• _Texte à lire_:

3 août. — Mademoiselle Ulliac a voulu te répondre immédiatement. Je me décide aussi à faire partir mon journal, sans attendre la nouvelle officielle de l’Institut. Je ne sais quand aura lieu la séance. C’est ordinairement dans les premiers jours d’août. Je t’écrirai quelques mots à l’ouverture du concours, où je l’informerai de tout. On vient de m’apprendre le président de la commission. C’est M. Ozaneaux[3], le même que l’an dernier, un homme nul, sans la moindre idée, mais bienveillant, dit-on, et assez tolérant. Du reste son titre de président ne lui donne que peu d’influence dans le bureau. Au contraire, quand c’était M. Cousin, il jugeait seul. Adieu, chère et excellente amie, songe souvent à ton frère bien-aimé, et ne désespère jamais de la France. Quoi les que soient du reste les épreuves auxquelles nous pouvons être réservés, que notre protection mutuelle, notre entente dans les choses supérieures, notre confiance sans réserve nous rendent l’épreuve plus douce à supporter.

Adieu, fille bien-aimée,
E. RENAN.
  1. Lamartine, dans Jocelyn.
  2. Il s’agit de Vatout (1792-1848), élu à l’Académie française peu avant la Révolution de 1848, auteur de chansons légères.
  3. Georges Ozaneaux (1795-1852), professeur et auteur d'ouvrages divers.

• _Consigne 1_: D'après la lettre, qui est le président de la commission ?
• _Consigne 2_: Reprenez le passage de la lettre qui commence à « 1. Lamartine, dans » et se termine à « de chansons légères. », en renommant « Vatout » en « Béranger ».

• _Extrait des données_:
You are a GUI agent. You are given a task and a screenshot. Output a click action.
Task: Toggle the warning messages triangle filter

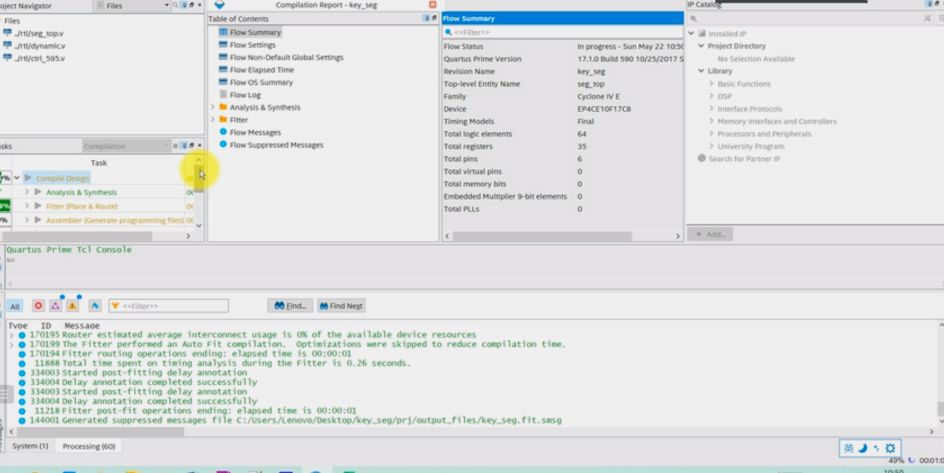click(72, 306)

• _Résultat 1_: C'est M. Ozaneaux, le même que l'an dernier.

• _Résultat 2_:
1. Lamartine, dans Jocelyn.
  2. Il s’agit de Béranger (1792-1848), élu à l’Académie française peu avant la Révolution de 1848, auteur de chansons légères.